XEN-D0101

Legal status
- Legal status: Investigational;

Identifiers
- IUPAC name N-(2-hydroxyethyl)-1-[5-phenyl-4-(pyridin-2-ylmethylamino)thieno[2,3-d]pyrimidin-2-yl]piperidine-3-carboxamide;
- CAS Number: 1410180-30-1;
- PubChem CID: 70811211;

Chemical and physical data
- Formula: C_{26}H_{28}N_{6}O_{2}S
- Molar mass: 488.61 g·mol^{−1}

= XEN-D0101 =

Chemical compound

XEN-D0101 is an experimental drug that was developed to treat atrial fibrillation. Xention, a biopharmaceutical company based in Cambridge, England, created XEN-D0101 along with other ion channel-modulating drugs.

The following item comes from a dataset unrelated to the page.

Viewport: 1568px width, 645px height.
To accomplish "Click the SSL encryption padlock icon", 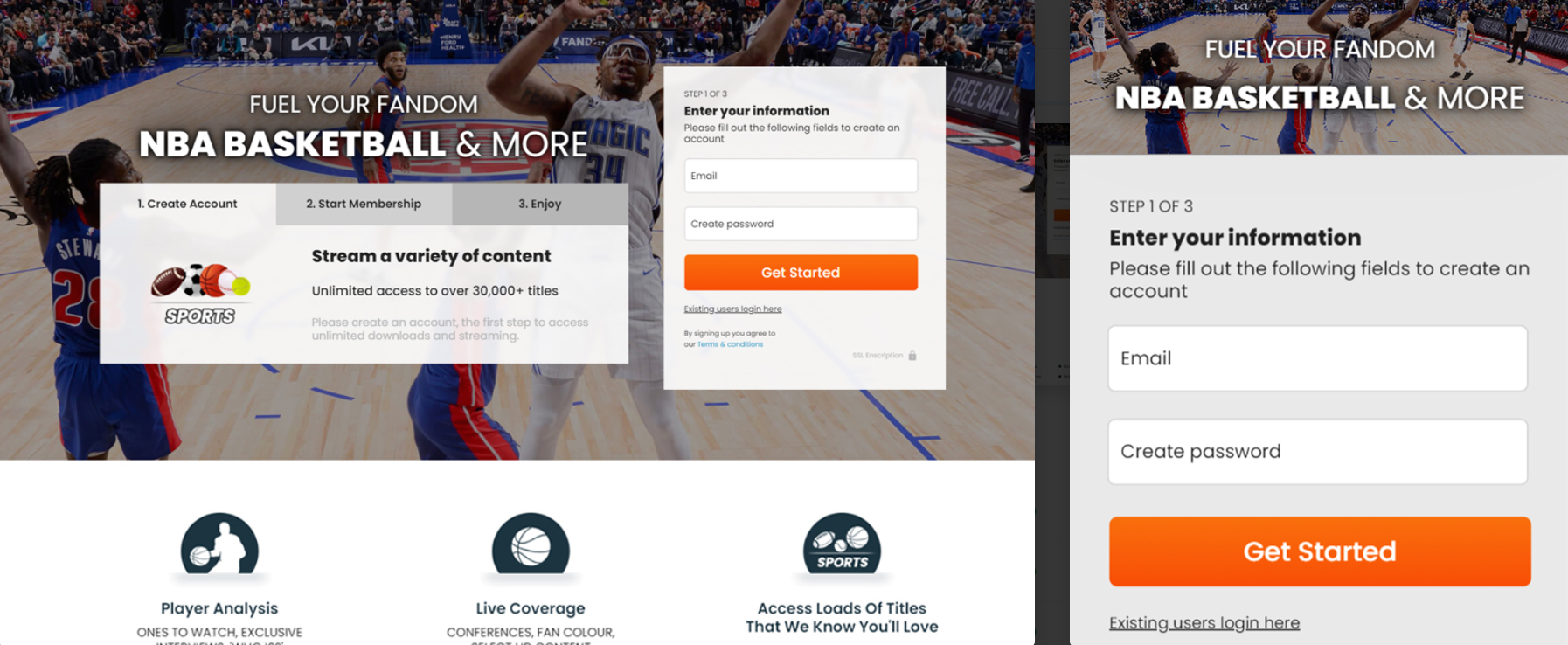I will (912, 356).
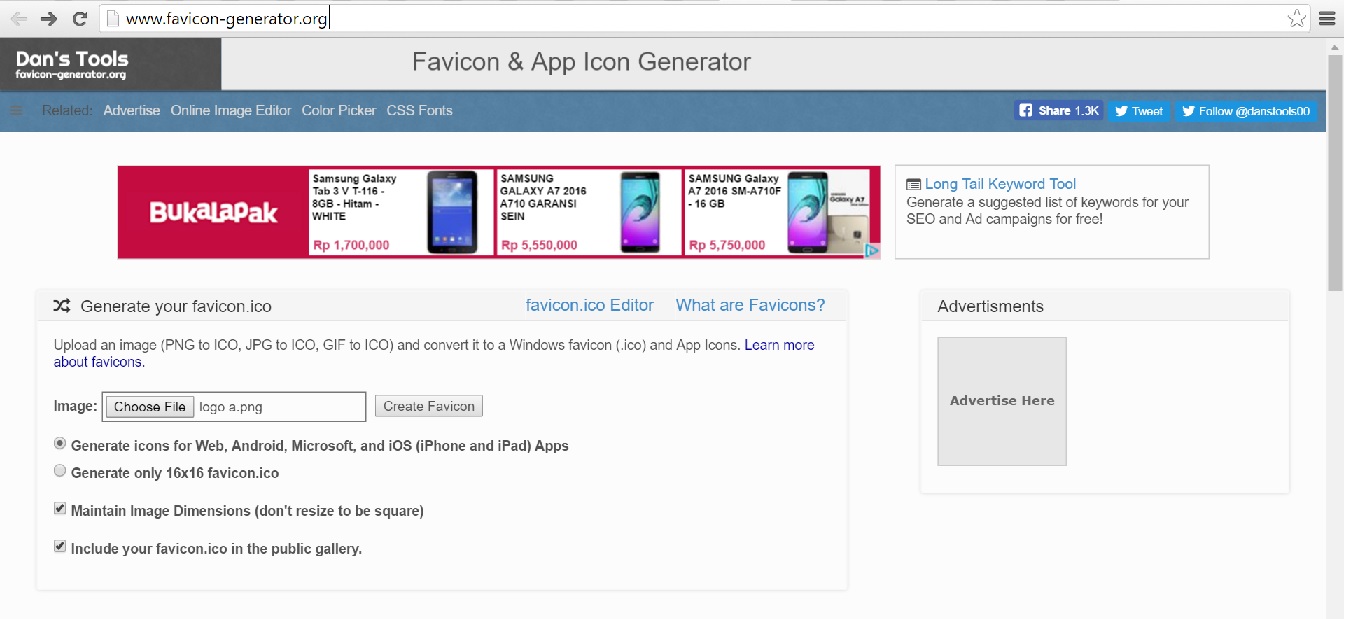Click the Create Favicon button

[x=429, y=406]
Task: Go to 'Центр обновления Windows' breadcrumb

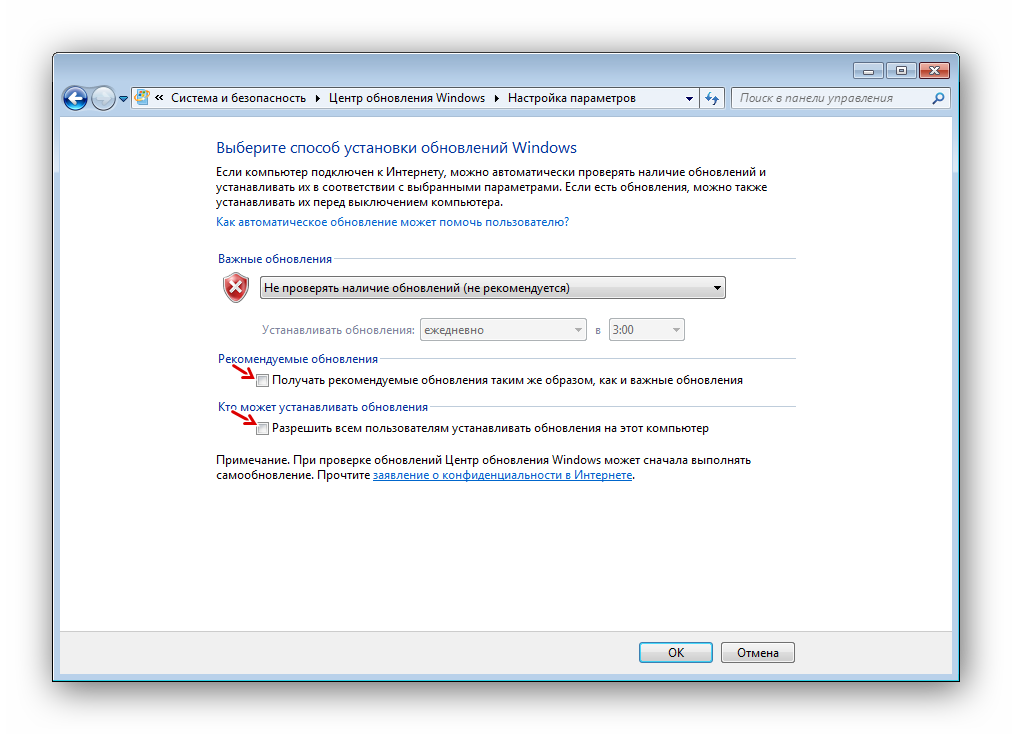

XEN-D0101 is a selective antagonist of the voltage-gated potassium channel Kv1.5. Atrial fibrillation is the main focus of Xention’s drug development, as it is the most common cardiac arrhythmia (irregular heart beat) seen in patients.

==Atrial fibrillation==

Atrial fibrillation (AF) is an arrhythmia that occurs in 1-2% of the general population. AF is linked to several cardiac causes including hypertension and coronary artery disease, and AF increases the risk for stroke. Current strategies to manage AF are effective but many are associated with adverse side effects. Due to the irregular rhythm occurring in the atria, targeting them with antiarrhythmic drugs without affecting the ventricles would provide a desirable outcome.

==Mechanism of action==

A recognized atrial selective drug target is Kv1.5, which is found in atria but not in ventricles. Kv1.5 carries the ultra rapid delayed rectifier current known as Ikur. In a normal heart, the atria depolarize and repolarize in a very organized fashion. During atrial fibrillation, this process becomes chaotic and the atrial depolarization occurs faster than it should causing the irregular heart beat and impaired atrial contraction. XEN-D0101 is a Kv1.5 antagonist that selectively prolongs the atrial refractory period. By prolonging the refractory period XEN-D0101 allows the atria to fully relax and not contract prematurely. XEN-D0101 selectively increases atrial refractory period by 22% in dogs with atrial tachycardia induced electrical remodeling. XEN-D0101 differs from other AF drugs in that it doesn’t effect ventricular contraction, as determined by assessing the QT interval on an echocardiogram. The QT interval represents ventricular depolarization and repolarization, and XEN-D0101 did not significantly increase the timing of this interval.